Task details: Having located the line with "Click Aleks280586 0.635325 TRON amount", repeat it and all remaining lines of the records exactly. Pictures do not belong in the answer.

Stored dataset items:
..........

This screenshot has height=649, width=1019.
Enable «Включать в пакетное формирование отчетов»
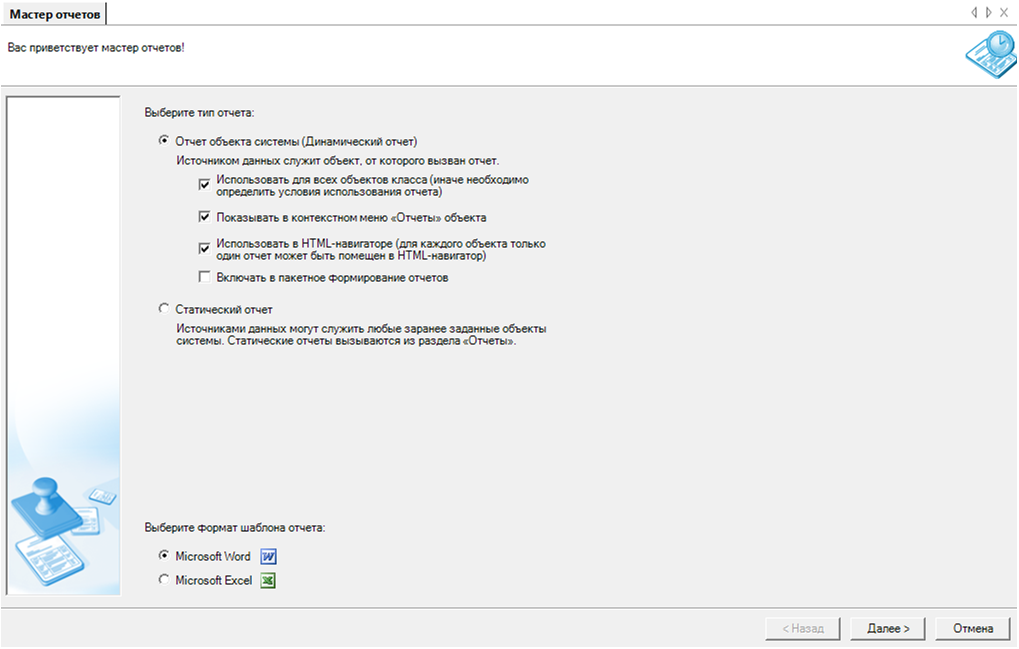(x=204, y=277)
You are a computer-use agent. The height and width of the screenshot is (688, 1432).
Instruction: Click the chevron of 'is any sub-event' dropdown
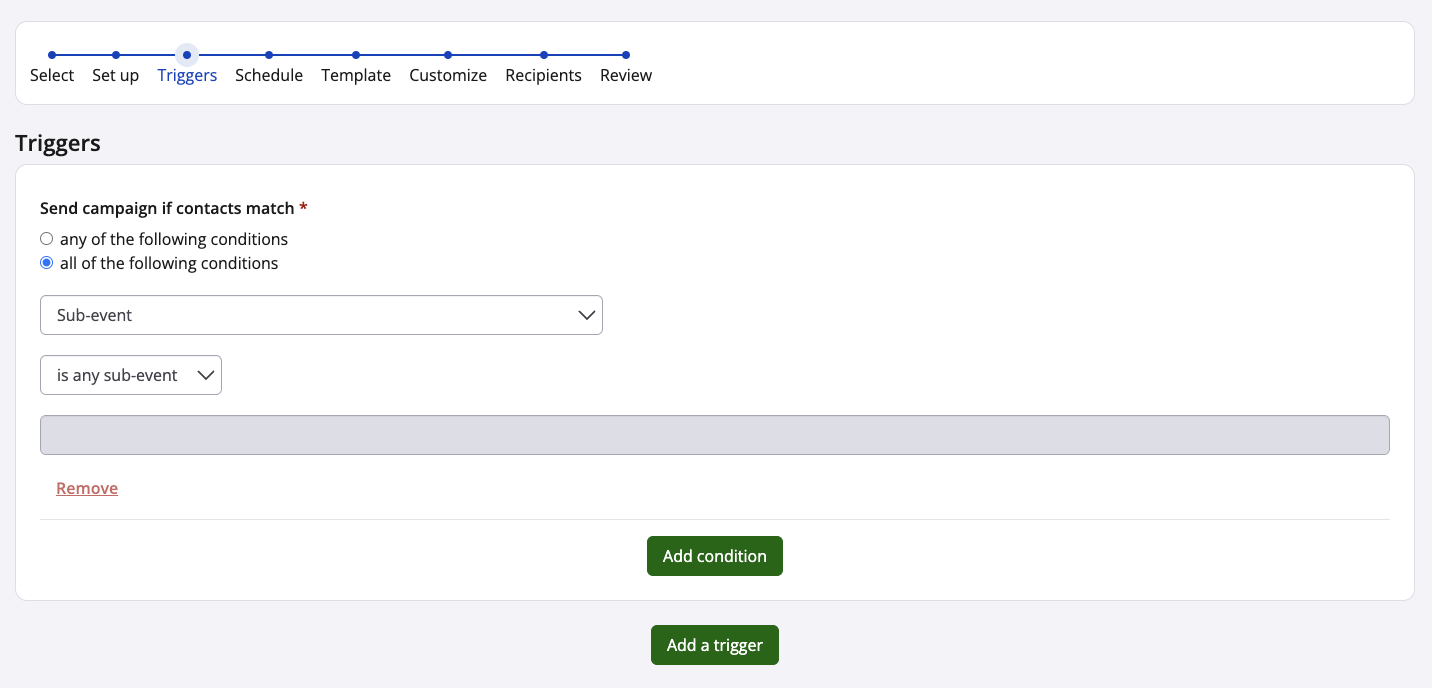206,375
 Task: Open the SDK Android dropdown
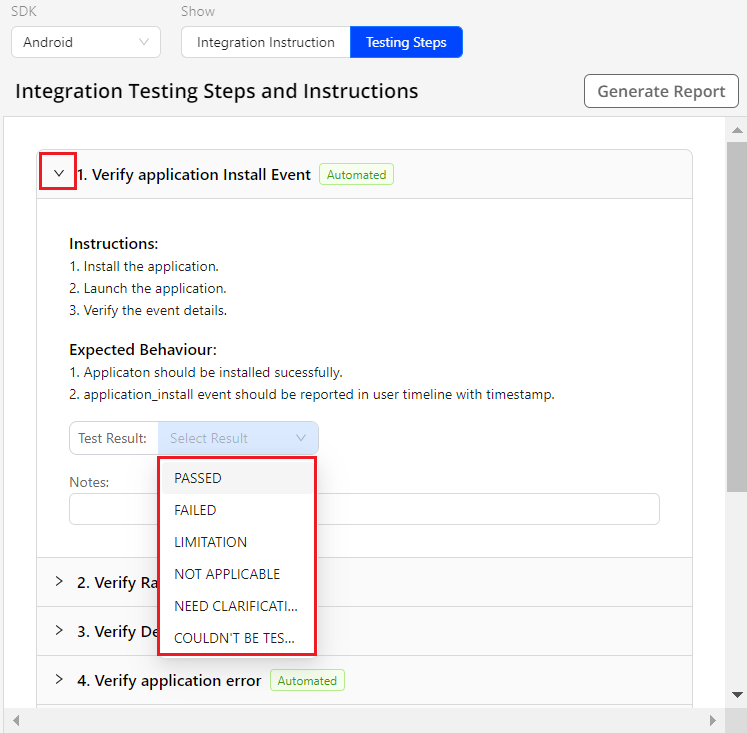click(85, 42)
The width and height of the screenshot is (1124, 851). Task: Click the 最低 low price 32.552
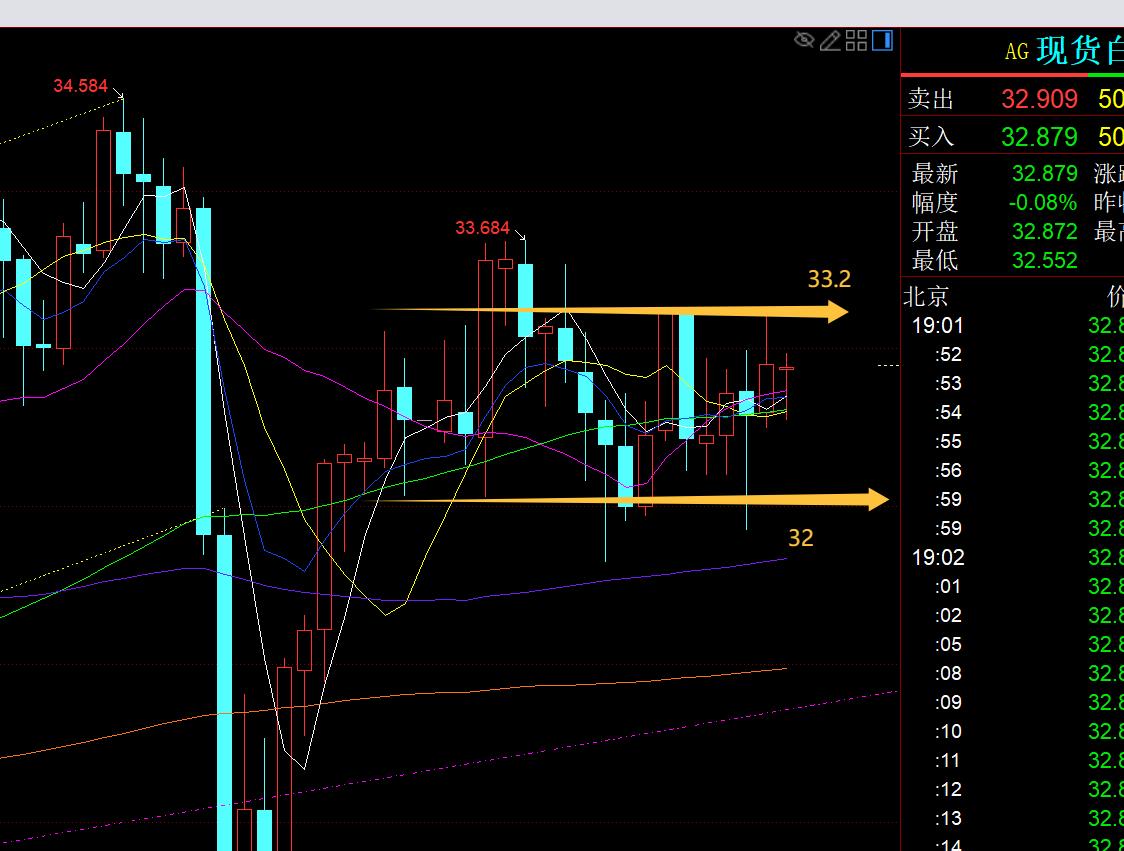[x=1044, y=261]
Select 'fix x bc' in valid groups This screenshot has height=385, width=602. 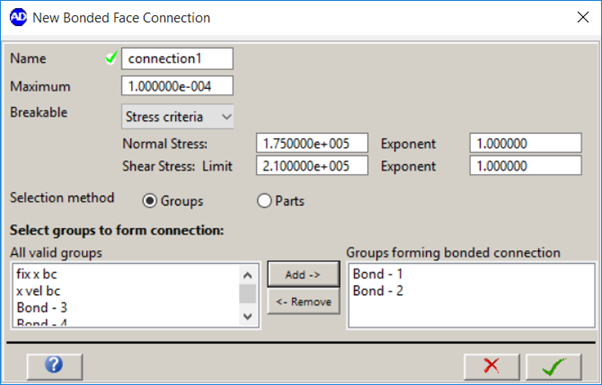pos(37,274)
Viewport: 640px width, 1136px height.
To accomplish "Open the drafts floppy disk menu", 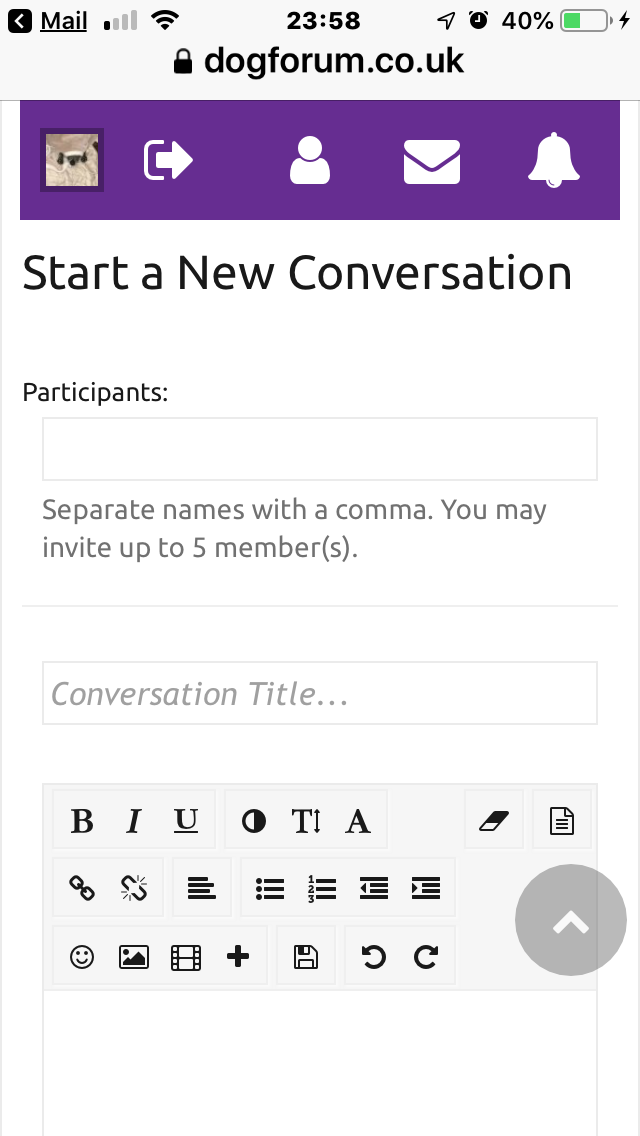I will 306,957.
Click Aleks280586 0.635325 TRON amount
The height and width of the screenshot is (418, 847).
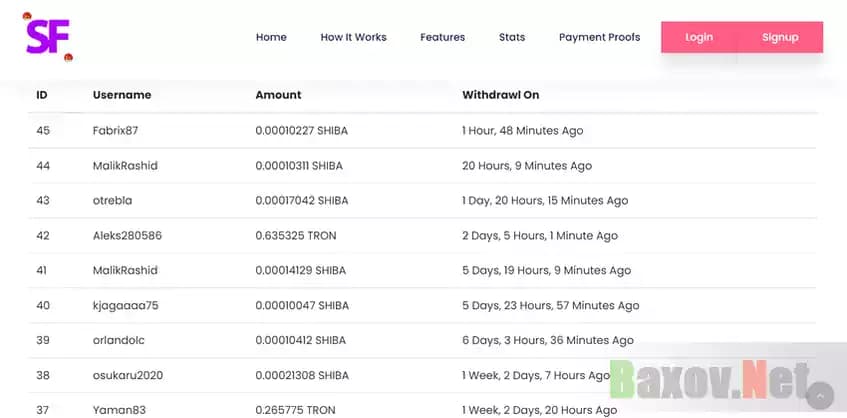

..........

Response to this task:
Click Aleks280586 0.635325 TRON amount
The height and width of the screenshot is (418, 847).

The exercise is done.